With the introduction of Mac OS X 10.4, Tiger, Apple has deprecated QuickDrawand that library will not evolve any farther. Applications that only rely on QuickDraw for drawing will not enjoy any innovations Apple makes in the graphics system. Even worse, in the future, applications that rely on QuickDraw may actually pay a performance penalty. Any program that wants to take full advantage of the graphics system on Mac OS X will have to replace their QuickDraw drawing code with a more modern alternative. Apple recommends that application developers replace their QuickDraw graphics code with similar code that uses Quartz 2D.
Quartz 2D is a part of the Core Graphics system. It is a modern graphics library based on the imaging model that Adobe created originally for PostScript printers and later as part of the PDF graphics file format. This is the same imaging model that graphics professionals have used for several years to create the artwork on everything from books and advertisements to application splash screens and on-line games.
The Quartz 2D drawing model allows you to create sophisticated graphics with a simple API. The Quartz 2D imaging model is quite different from the drawing models of other graphics libraries. Its library can draw to many kinds of graphics devices while maximizing the fidelity of the graphics on each device. As a result, developers familiar other graphics libraries such as QuickDraw, GDI from Microsoft Windows, or the graphics portions of X11's XLib face a learning curve when trying to work with the device and resolution independent drawing model in Quartz 2D.

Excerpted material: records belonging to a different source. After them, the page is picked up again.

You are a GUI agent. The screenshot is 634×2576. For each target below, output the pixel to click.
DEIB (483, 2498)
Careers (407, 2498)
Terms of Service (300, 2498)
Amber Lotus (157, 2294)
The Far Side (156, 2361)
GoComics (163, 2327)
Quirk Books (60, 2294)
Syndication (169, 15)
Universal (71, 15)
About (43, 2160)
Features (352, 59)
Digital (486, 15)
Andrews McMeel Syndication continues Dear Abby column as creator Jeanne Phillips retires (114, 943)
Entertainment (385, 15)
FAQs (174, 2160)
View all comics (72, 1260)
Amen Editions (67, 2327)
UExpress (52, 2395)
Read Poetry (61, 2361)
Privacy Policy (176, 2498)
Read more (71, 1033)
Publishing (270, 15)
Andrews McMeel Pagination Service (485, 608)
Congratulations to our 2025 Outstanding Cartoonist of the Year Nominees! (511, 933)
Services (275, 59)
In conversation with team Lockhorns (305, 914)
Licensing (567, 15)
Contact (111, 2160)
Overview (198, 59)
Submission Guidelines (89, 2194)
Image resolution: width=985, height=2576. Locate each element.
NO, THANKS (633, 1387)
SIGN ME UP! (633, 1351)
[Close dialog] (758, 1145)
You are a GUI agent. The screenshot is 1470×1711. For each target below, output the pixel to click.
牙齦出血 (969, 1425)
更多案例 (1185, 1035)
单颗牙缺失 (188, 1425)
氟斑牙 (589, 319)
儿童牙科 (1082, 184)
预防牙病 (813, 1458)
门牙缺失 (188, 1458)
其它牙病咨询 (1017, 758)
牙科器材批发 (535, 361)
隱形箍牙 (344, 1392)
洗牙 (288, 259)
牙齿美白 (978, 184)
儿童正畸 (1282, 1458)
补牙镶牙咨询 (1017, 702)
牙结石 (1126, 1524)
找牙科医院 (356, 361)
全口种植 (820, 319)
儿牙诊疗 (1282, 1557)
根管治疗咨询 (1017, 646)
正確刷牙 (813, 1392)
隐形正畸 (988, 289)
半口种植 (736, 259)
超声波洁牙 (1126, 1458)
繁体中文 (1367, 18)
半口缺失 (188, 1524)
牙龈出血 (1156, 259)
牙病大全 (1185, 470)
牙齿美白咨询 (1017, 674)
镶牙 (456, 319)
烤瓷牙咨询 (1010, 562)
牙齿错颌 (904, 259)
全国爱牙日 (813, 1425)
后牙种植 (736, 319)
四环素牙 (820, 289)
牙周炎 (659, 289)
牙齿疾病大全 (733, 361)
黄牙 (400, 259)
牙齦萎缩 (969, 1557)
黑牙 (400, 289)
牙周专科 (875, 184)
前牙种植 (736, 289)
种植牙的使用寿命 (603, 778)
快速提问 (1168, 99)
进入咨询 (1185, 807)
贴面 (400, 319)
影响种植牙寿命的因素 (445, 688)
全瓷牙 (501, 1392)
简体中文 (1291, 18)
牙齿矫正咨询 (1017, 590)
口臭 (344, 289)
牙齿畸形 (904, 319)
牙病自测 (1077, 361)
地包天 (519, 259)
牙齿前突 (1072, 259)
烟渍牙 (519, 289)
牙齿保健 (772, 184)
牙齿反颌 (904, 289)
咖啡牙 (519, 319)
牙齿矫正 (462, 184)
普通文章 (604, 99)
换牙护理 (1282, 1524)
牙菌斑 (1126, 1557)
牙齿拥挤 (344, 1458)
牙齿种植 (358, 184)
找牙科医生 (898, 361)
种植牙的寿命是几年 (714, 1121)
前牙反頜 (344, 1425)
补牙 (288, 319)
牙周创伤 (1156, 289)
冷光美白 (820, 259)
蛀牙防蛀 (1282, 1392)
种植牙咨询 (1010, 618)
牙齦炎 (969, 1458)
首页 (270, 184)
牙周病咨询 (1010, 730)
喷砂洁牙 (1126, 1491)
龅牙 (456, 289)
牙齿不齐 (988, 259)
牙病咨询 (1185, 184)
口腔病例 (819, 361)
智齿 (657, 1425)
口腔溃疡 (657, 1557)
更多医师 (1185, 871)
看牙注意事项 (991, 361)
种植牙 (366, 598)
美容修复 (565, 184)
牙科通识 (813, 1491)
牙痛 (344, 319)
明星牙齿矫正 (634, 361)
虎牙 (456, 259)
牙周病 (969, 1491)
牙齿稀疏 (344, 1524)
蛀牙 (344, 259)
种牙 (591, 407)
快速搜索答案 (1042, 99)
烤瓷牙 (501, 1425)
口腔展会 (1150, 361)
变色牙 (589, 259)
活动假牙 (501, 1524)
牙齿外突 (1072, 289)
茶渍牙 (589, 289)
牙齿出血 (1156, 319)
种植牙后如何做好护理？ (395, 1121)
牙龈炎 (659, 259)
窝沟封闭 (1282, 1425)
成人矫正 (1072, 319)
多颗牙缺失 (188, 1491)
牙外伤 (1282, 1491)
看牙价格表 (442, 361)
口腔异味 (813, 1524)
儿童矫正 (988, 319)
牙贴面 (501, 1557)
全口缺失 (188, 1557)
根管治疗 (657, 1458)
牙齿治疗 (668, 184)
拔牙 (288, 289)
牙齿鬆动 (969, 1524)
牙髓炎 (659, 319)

The objective of this book is to present a practical introduction to Quartz 2D. Its aim is to help all programmers understand the Quartz 2D imaging model and make effective use of the library from any application environment. Most importantly, the text compares and contrasts the Quartz 2D imaging model with the pixel-based graphics models of other libraries. While this will be of particular value to developers making the transition from QuickDraw or GDI to Quartz 2D, it also provides valuable insight into how to use Quartz 2D effectively. The hope is that this information will be invaluable to anyone trying to draw graphics using Quartz 2D.